• Provided passage:
::::::

The Company may obtain short-term financing to meet its insurance needs. For
the six months ended September 30, 2000 and 1999, $51,271 and $122,644,
respectively, was borrowed for this purpose. These borrowings have been
excluded from the condensed statement of cash flows.
In August, 1999, the Company purchased certain guard service accounts and
related equipment and supplies for a total consideration of $30,000. The
Company paid $12,000 and issued a note for $18,000. The non-cash portion has
been excluded from the purchase of accounts and issuance of notes in the
statement of cash flows.
See accompanying notes to condensed financial statements.
6
<PAGE>
COMMAND SECURITY CORPORATION
NOTES TO CONDENSED FINANCIAL STATEMENTS
(Unaudited)
The unaudited financial statements presented herein have been prepared in
accordance with the instructions to Form 10-Q and do not include all of the
information and note disclosures required by generally accepted accounting
principles. These statements should be read in conjunction with the financial
statements and notes thereto included in the Company's financial statements
for the year ended March 31, 2000.
The financial statements for the interim periods shown in this report are not
necessarily indicative of results to be expected for the fiscal year. In the
opinion of management, the information contained herein reflects all
adjustments necessary to summarize fairly the results of operations,
financial position, stockholders' equity and cash flows at September 30,
2000, and for the period then ended. All such adjustments are of a normal
recurring nature, except for accruals relating to the tentative settlement of
the stockholder derivative suit of $250,000 and related professional fees
incurred of $123,746 (see Note 4).
1.) Short-Term Notes Payable
In February, 1995, the Company entered into an agreement with The CIT
Group/Finance, Inc. ("CIT") under a revolving loan and security
agreement (the "agreement"). The agreement, as amended on January 30,
1997, provides for a discretionary line of credit of up to 85% of
eligible accounts receivable, as defined in the agreement, but in no
event in excess of $10 million. At September 30, 2000, the Company had
used $7,836,414 of this line, representing virtually 100% of its
maximum borrowing capacity. Interest is payable monthly, at 1.5% above
prime (11% at September 30, 2000). The line is collateralized by
customer accounts receivable and substantially all other assets of the
Company. The agreement will currently expire in February, 2001, and
provides for automatic two year renewal terms.

::::::

• Dataset content:

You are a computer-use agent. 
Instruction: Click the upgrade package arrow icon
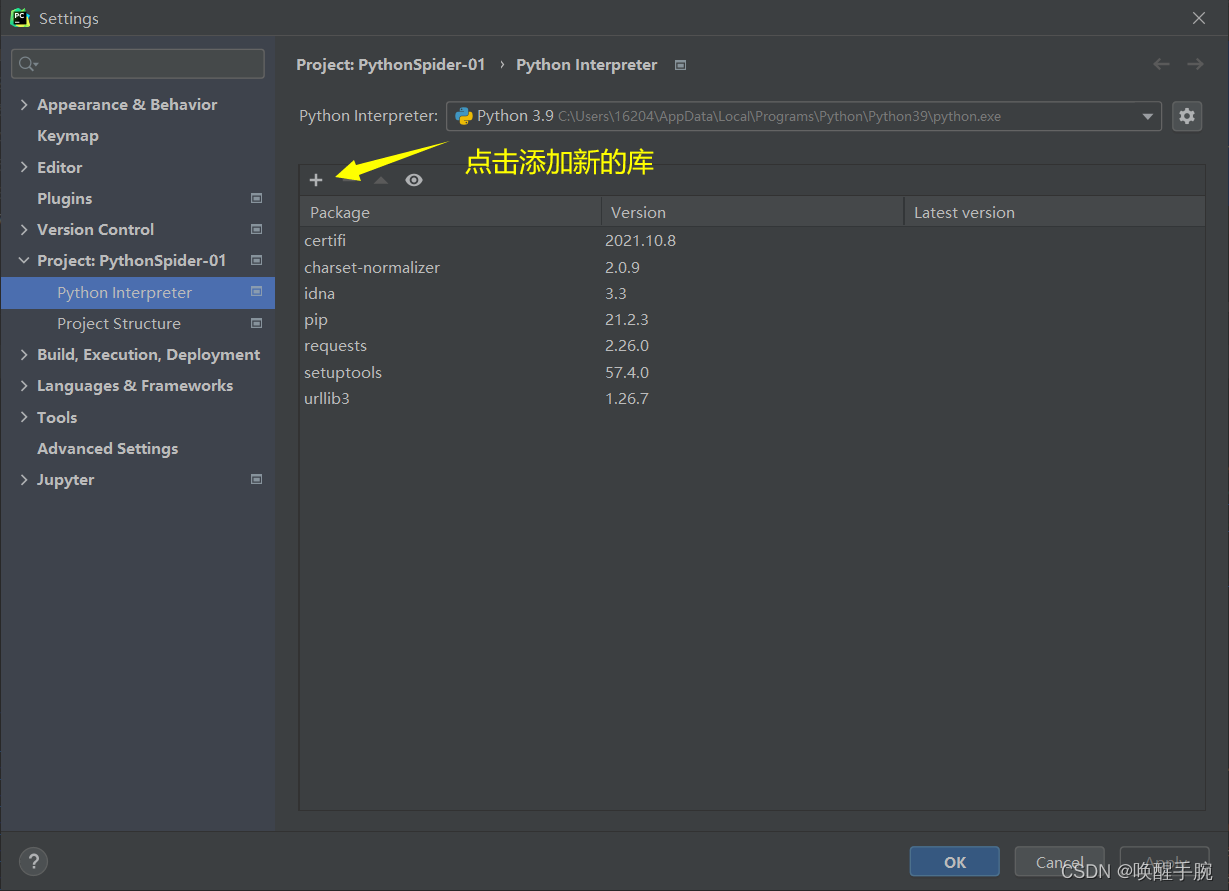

::::::

• Written task 1: Using the financial statement notes above, decide whether each statement agrees with the text. Answer yes or no and quote the deciding words of the text. (a) The line of credit with CIT can never exceed $10 million. (b) In August 1999 the Company paid the entire $30,000 for the guard service accounts in cash. (c) The interest rate on the CIT line was 11% at September 30, 2000.
• Written task 2: According to the financial statement notes above, what secures the line of credit with CIT?

• Solution 1:
(a) Yes: "but in no event in excess of $10 million"
(b) No: "The Company paid $12,000 and issued a note for $18,000."
(c) Yes: "(11% at September 30, 2000)"

• Solution 2: Customer accounts receivable and substantially all other assets of the Company.